Give the data again in full. Keep every line the same.

[[ Input, beginning ]]

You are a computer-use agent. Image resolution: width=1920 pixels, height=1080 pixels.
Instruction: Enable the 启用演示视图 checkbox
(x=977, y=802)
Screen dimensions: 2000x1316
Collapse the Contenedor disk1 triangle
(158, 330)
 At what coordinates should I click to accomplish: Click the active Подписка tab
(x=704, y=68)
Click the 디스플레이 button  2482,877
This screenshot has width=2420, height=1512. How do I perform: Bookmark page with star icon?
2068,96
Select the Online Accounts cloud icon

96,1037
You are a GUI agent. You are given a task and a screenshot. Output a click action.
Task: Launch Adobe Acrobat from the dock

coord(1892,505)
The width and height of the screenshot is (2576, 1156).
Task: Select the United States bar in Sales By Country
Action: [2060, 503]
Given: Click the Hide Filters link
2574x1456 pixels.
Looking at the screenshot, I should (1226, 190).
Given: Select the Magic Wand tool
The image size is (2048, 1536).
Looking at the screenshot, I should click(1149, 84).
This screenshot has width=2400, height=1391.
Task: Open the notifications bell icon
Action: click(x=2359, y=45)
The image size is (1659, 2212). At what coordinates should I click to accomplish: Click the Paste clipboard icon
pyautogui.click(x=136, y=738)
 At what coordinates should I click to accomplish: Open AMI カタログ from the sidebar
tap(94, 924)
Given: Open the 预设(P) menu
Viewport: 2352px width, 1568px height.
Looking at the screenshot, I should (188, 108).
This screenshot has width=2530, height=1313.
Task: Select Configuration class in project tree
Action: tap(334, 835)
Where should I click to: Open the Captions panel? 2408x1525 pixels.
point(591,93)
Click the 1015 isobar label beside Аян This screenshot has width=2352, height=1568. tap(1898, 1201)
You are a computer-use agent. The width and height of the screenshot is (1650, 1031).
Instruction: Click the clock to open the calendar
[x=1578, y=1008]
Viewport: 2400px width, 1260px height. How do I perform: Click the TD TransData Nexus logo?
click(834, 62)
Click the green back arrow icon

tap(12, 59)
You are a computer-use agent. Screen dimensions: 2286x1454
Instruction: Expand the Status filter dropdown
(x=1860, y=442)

[[ Input, end ]]

Finished exercise:
You are a computer-use agent. Image resolution: width=1920 pixels, height=1080 pixels.
Instruction: Enable the 启用演示视图 checkbox
(x=977, y=802)
Screen dimensions: 2000x1316
Collapse the Contenedor disk1 triangle
(158, 330)
 At what coordinates should I click to accomplish: Click the active Подписка tab
(x=704, y=68)
Click the 디스플레이 button  2482,877
This screenshot has width=2420, height=1512. How do I perform: Bookmark page with star icon?
2068,96
Select the Online Accounts cloud icon

96,1037
You are a GUI agent. You are given a task and a screenshot. Output a click action.
Task: Launch Adobe Acrobat from the dock

coord(1892,505)
The width and height of the screenshot is (2576, 1156).
Task: Select the United States bar in Sales By Country
Action: [2060, 503]
Given: Click the Hide Filters link
2574x1456 pixels.
Looking at the screenshot, I should (1226, 190).
Given: Select the Magic Wand tool
The image size is (2048, 1536).
Looking at the screenshot, I should click(1149, 84).
This screenshot has width=2400, height=1391.
Task: Open the notifications bell icon
Action: click(x=2359, y=45)
The image size is (1659, 2212). At what coordinates should I click to accomplish: Click the Paste clipboard icon
pyautogui.click(x=136, y=738)
 At what coordinates should I click to accomplish: Open AMI カタログ from the sidebar
tap(94, 924)
Given: Open the 预设(P) menu
Viewport: 2352px width, 1568px height.
Looking at the screenshot, I should (188, 108).
This screenshot has width=2530, height=1313.
Task: Select Configuration class in project tree
Action: tap(334, 835)
Where should I click to: Open the Captions panel? 2408x1525 pixels.
point(591,93)
Click the 1015 isobar label beside Аян This screenshot has width=2352, height=1568. tap(1898, 1201)
You are a computer-use agent. The width and height of the screenshot is (1650, 1031).
Instruction: Click the clock to open the calendar
[x=1578, y=1008]
Viewport: 2400px width, 1260px height. How do I perform: Click the TD TransData Nexus logo?
click(834, 62)
Click the green back arrow icon

tap(12, 59)
You are a computer-use agent. Screen dimensions: 2286x1454
Instruction: Expand the Status filter dropdown
(x=1860, y=442)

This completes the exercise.